Die Gesamtzahl der VWL-Studenten war ausgerechnet im ersten Jahr der Wirtschaftskrise unter 20 000 gefallen, seitdem hat sie sich nur mäßig erholt (plus 10 Prozent) – obwohl die Gesamtzahl der Studenten seitdem von etwa 2 Millionen auf heute 2,8 Millionen gestiegen ist (also ein Plus um 40 Prozent). Mittlerweile gibt es zehnmal mehr BWL- als VWL-Studenten. Zum Teil mag das an den angeblich besseren Jobperspektiven liegen, doch gibt es wohl auch Gründe, die im Fach selbst liegen.
Dass das VWL-Studium viele Studenten frustriert, haben inzwischen auch viele Professoren erkannt. Der Verein für Socialpolitik organisierte in diesem Herbst auf der Jahrestagung in Augsburg eine Podiumsdiskussion. Teilnehmerin war auch eine kritische junge Studentin der Humboldt-Universität. Sie klagte: „Wir bekommen im VWL-Studium keine Antworten auf unsere Fragen zu den realen wirtschaftlichen und sozialen Problemen.“ Stattdessen werde man mit abstrakten Modellen und Formeln zugedeckt. Was fehle, seien konkrete Beispiele und Anwendungen. Aus Verzweiflung haben die Humboldt-Studenten selbst Kurse über Ideengeschichte und zur Finanzkrise organisiert. In den regulären Vorlesungen finde Wirtschaft in abstrakten Modellwelten, im luftleeren Raum statt, abgehoben von den Institutionen und der Geschichte, die zum echten Verständnis wichtig wären.
::::::::
● **Arbeitsauftrag**: Wie könnte der Text über das VWL-Studium nach seinem letzten Satz weitergehen? Schreiben Sie die Fortsetzung. Das nachstehende Material hat damit nichts zu tun.
::::::::
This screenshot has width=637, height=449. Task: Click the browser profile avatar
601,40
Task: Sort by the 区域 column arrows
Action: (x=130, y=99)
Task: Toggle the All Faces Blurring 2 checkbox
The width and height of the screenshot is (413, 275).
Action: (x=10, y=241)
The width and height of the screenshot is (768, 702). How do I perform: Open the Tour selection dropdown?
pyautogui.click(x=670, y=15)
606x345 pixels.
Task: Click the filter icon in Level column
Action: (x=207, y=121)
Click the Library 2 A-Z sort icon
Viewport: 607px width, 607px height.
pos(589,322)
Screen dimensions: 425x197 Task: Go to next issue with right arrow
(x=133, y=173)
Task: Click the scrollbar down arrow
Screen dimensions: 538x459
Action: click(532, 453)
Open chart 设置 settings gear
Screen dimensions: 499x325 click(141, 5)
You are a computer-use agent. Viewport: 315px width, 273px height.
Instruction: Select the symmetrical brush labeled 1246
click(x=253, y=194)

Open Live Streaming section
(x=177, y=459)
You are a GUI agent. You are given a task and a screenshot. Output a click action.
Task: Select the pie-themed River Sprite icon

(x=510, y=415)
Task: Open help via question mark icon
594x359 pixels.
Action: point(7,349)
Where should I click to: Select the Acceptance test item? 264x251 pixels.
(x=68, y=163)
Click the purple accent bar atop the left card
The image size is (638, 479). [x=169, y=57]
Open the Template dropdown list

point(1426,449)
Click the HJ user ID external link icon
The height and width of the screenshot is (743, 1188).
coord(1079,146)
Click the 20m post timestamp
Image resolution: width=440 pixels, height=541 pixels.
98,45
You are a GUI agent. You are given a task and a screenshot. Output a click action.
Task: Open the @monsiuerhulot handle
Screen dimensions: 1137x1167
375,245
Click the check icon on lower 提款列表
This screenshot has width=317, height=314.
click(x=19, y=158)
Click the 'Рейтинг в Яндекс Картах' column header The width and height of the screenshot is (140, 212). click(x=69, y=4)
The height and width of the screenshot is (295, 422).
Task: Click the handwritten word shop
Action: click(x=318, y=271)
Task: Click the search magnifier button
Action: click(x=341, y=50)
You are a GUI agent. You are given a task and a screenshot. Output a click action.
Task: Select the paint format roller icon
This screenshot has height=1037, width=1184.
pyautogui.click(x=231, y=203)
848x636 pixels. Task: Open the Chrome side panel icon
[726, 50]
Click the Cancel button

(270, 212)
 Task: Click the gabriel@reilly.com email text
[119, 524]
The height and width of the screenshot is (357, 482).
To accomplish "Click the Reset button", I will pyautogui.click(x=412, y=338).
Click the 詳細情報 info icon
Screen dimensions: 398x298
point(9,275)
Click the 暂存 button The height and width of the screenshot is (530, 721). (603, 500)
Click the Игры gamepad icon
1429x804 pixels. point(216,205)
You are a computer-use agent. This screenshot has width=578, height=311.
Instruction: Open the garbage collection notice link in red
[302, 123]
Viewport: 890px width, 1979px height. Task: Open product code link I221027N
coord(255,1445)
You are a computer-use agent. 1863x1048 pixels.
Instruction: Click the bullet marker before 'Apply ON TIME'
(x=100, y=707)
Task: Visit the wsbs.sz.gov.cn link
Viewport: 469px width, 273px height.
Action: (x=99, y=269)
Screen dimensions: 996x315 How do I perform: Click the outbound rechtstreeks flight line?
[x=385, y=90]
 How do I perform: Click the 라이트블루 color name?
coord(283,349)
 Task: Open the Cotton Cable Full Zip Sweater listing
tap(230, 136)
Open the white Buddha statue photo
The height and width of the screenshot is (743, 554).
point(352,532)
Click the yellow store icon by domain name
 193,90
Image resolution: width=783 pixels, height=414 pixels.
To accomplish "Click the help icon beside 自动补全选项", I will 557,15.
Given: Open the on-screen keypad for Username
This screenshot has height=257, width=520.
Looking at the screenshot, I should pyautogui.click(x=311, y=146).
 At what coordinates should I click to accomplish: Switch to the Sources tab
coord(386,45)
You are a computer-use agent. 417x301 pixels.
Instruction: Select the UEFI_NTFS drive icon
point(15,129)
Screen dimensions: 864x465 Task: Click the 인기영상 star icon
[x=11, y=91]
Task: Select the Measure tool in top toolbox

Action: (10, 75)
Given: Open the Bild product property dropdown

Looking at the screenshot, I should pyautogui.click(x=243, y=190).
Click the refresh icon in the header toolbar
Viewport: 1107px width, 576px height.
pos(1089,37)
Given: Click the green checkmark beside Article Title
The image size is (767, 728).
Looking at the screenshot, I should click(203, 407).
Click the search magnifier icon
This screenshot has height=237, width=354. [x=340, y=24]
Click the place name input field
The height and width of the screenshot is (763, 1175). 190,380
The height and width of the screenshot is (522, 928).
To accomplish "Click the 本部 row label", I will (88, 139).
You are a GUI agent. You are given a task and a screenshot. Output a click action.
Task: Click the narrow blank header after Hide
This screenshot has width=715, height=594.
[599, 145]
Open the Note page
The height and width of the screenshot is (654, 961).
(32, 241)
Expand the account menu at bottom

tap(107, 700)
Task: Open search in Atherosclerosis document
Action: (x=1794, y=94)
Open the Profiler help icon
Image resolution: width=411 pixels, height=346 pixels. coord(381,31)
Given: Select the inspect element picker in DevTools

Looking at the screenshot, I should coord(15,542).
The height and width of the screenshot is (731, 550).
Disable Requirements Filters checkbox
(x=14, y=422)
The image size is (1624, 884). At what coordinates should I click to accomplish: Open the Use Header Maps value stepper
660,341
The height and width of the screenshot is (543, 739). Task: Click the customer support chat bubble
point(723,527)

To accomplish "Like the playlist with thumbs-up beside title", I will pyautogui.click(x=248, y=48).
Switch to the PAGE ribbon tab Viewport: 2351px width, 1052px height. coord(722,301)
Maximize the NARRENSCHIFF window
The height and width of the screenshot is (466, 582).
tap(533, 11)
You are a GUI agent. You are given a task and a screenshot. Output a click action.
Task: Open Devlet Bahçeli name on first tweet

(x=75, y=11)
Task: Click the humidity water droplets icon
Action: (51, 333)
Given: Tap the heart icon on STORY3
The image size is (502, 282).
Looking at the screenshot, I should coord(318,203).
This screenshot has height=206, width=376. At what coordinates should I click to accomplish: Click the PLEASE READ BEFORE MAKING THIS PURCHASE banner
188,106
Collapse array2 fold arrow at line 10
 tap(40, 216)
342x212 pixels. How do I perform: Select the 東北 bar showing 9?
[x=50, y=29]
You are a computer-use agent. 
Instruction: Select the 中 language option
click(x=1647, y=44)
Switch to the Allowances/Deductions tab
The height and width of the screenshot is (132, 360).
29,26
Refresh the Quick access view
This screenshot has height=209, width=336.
::::::::
● **Gelöste Aufgabe**:
Aufstieg der mathematischen Ökonomen, Wandel zur Empirie
Wie kam es dazu? Ich will ganz kurz und schematisch die Entwicklung skizzieren.
In der zweiten Hälfte des 20. Jahrhunderts hatte sich die VWL mehr und mehr in eine zwar elegante, aber auch abgehobene, mathematikzentrierte Theoriewelt zurückgezogen. Gérard Debreu, einer der Pioniere der Entwicklung mathematisierter Gleichgewichtsmodelle, hat es mit zwei Zahlen verdeutlicht: Während man 1940 auf weniger als drei Prozent der Seiten der „American Economic Review“ rudimentäre Mathematik gefunden habe, waren fünf Jahrzehnte später nahezu 40 Prozent der Seiten voll mit höherer Mathematik. Kritiker sprachen von „Mathturbation“ der Ökonomen. In den achtziger Jahren war der Höhepunkt erreicht.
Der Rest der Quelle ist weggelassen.